• _Objective_:
Copy the entries below word for word, from the line that contains "Screen dimensions: 797x565" through the end of the entries, including that first line. Leave the pictures out of your answer.

• • • • • • •

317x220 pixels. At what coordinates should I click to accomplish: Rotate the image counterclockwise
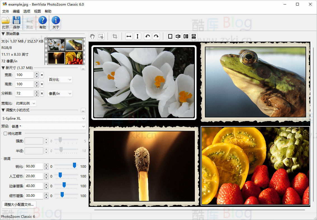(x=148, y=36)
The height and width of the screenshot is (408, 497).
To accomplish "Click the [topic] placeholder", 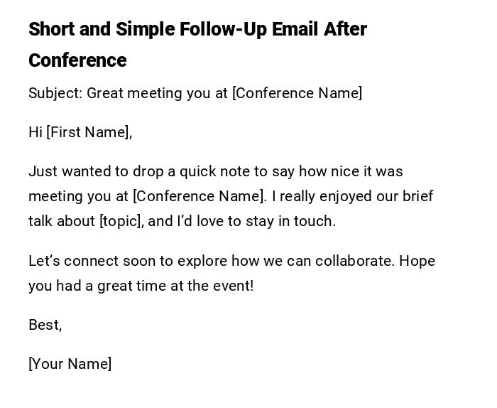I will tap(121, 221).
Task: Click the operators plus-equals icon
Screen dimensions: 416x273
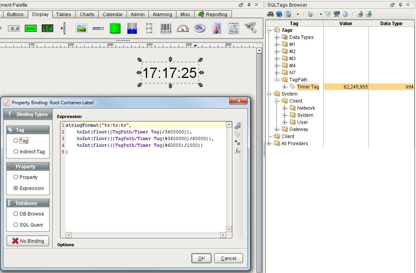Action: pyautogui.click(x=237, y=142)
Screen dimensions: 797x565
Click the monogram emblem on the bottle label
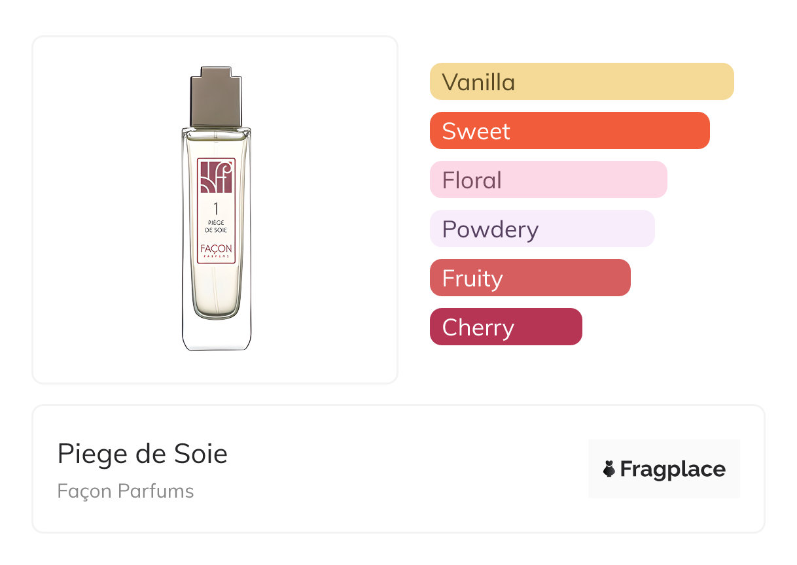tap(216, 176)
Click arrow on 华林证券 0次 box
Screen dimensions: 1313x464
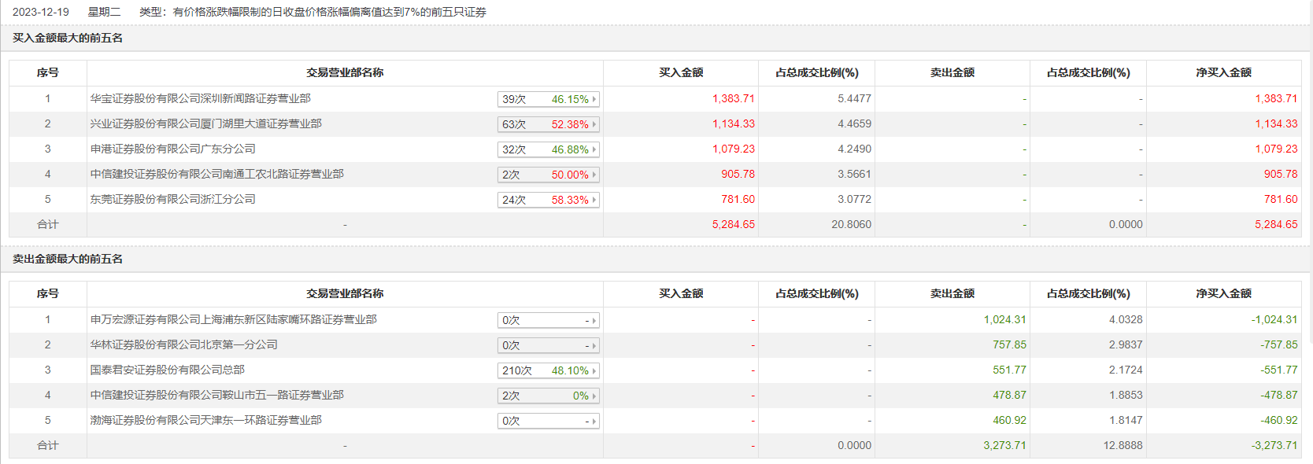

• • • • • • •

• _Solution to the problem_:
Screen dimensions: 797x565
Click the monogram emblem on the bottle label
tap(216, 176)
Click arrow on 华林证券 0次 box
Screen dimensions: 1313x464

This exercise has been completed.